Freedom of movement could also be an issue.  Settlers will need spacesuits and contained, pressurized habitats.  Other than terraforming (for the win), no technology can overcome this basic need.  Someone who can control access to this technology has an ineluctable means of control.  How could freedom engineering mitigate this hazard?  Design for reliable spacesuits, an oversupply to prevent shortages, easy donning and doffing, and designing for long duration excursions.
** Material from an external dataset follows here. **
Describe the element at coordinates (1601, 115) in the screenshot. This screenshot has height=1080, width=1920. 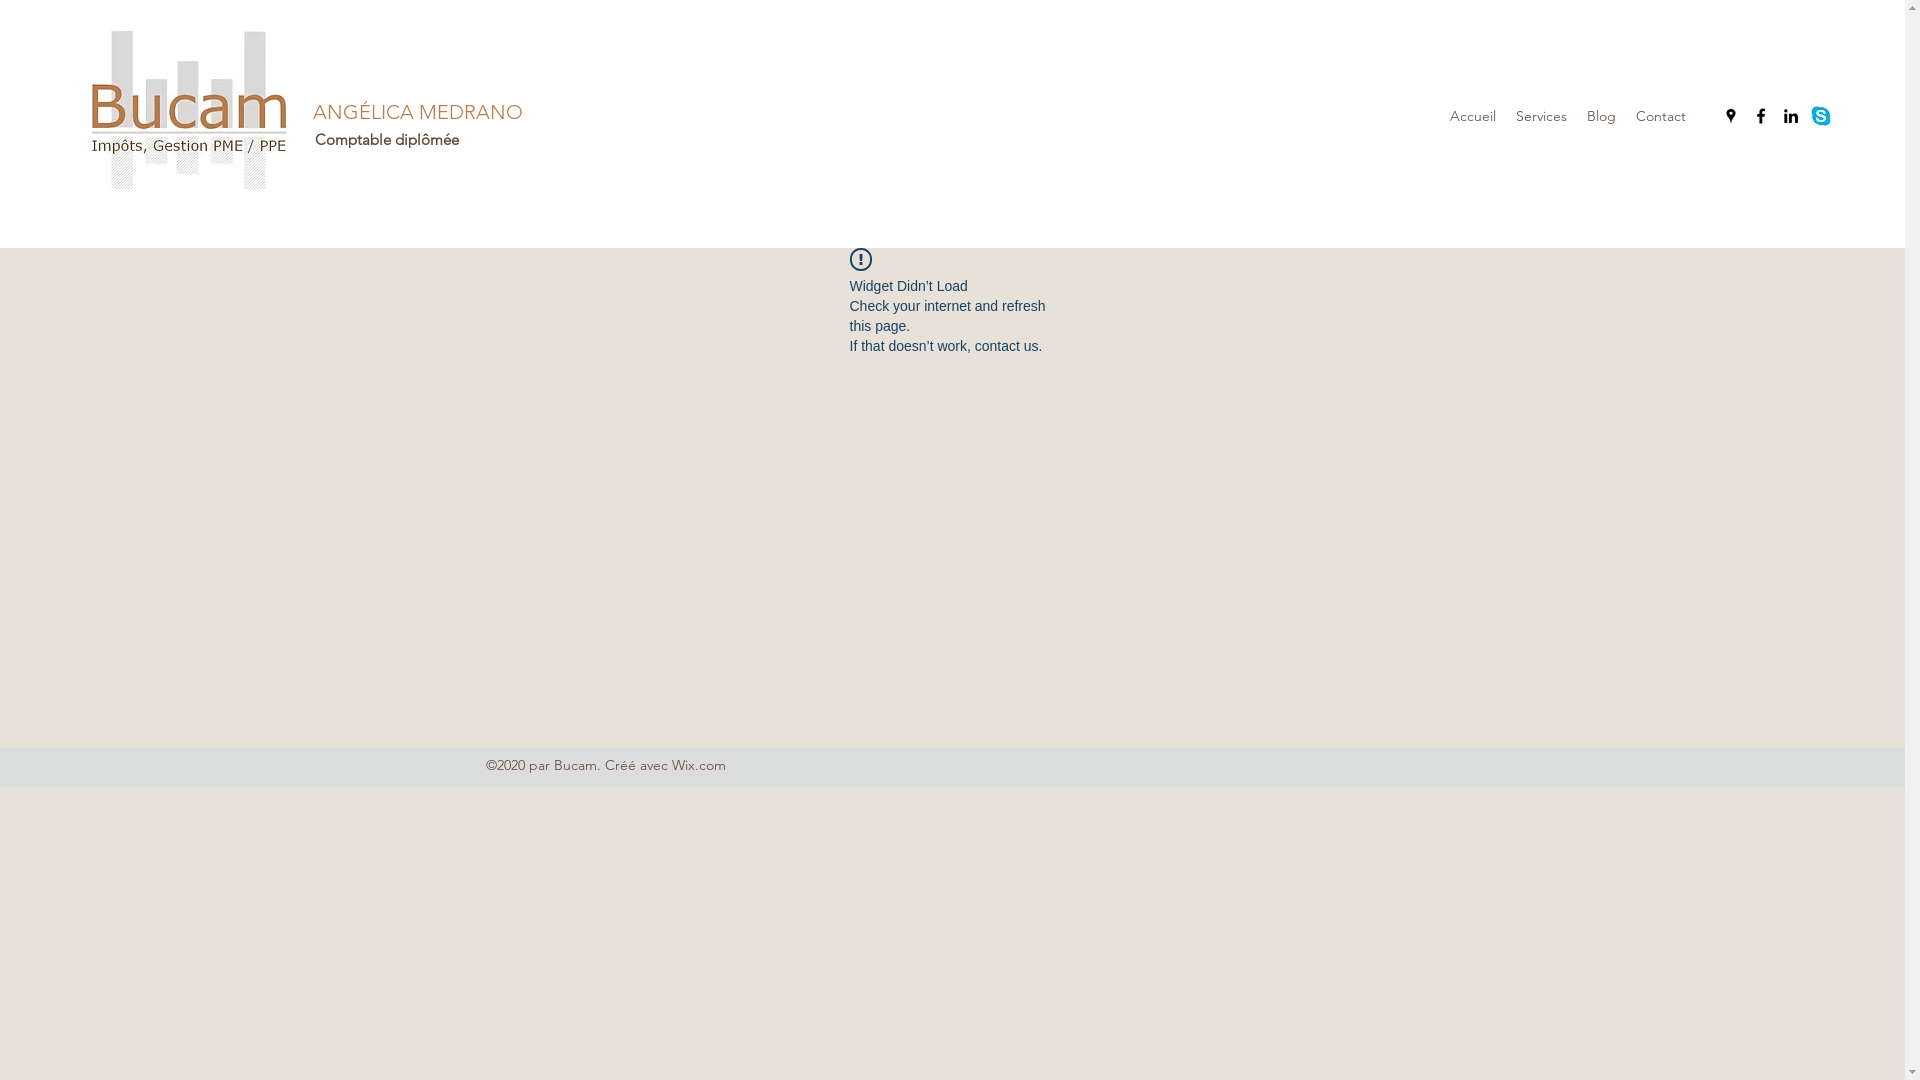
I see `'Blog'` at that location.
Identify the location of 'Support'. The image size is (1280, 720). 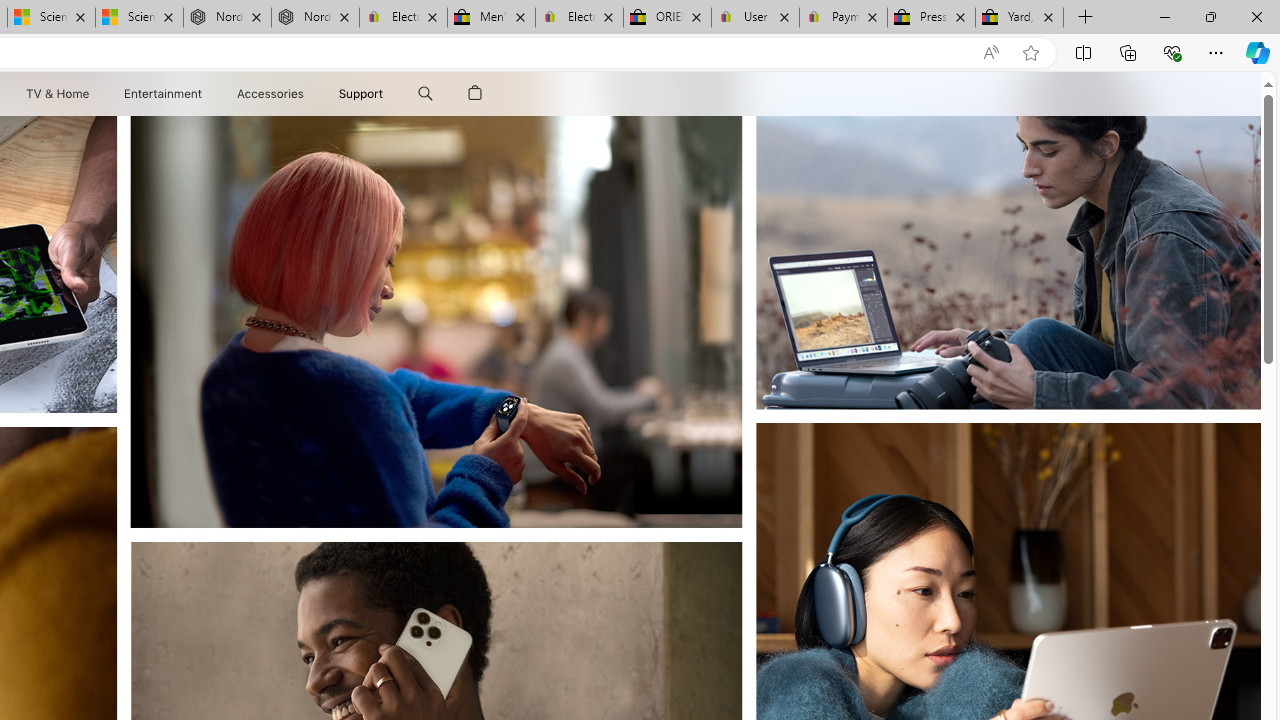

And then there’s oxygen.  We need it second by second.  Without it we die.  Whoever controls the oxygen can control a population, even if just by threat of withholding the supply.  Fortunately, the possibility of personal oxygen machines just got tested.  NASA’s MOXIE takes atmospheric carbon dioxide and turns it into oxygen.  If each habitat had its own MOXIE, it would reduce any single person’s ability to gain control.  Again, Cockell recommends maximizing production, as well as simplifying the extraction technology, diversifying the means of getting oxygen, and using the atmosphere rather than permafrost where possible.  MOXIE, for instance, wouldn’t help on the Moon or the asteroids.  MOXIE needs a zirconium catalyst to function.  This means no tyrant wannabe should control the catalyst, highlighting how freedom engineering requires us to look at the whole industrial process.

Such redundancy would enhance safety as well as liberty.  Even without consideration of abstract ideals like tyranny-avoidance, engineers seek to avoid single points of failure and ensure redundancy.

He also discusses the fear of violent disobedience arising out of the fear of depressurization leading to more controlling behavior, and isolation leading to economic autarky.  Watch the whole thing or check out the paper.  You can listen to his full talk here at 1:43.  I also recommend his study of isolated governments.  It was interesting.

In the meantime, I have a strange desire to re-read Heinlein’s The Moon is a Harsh Mistress.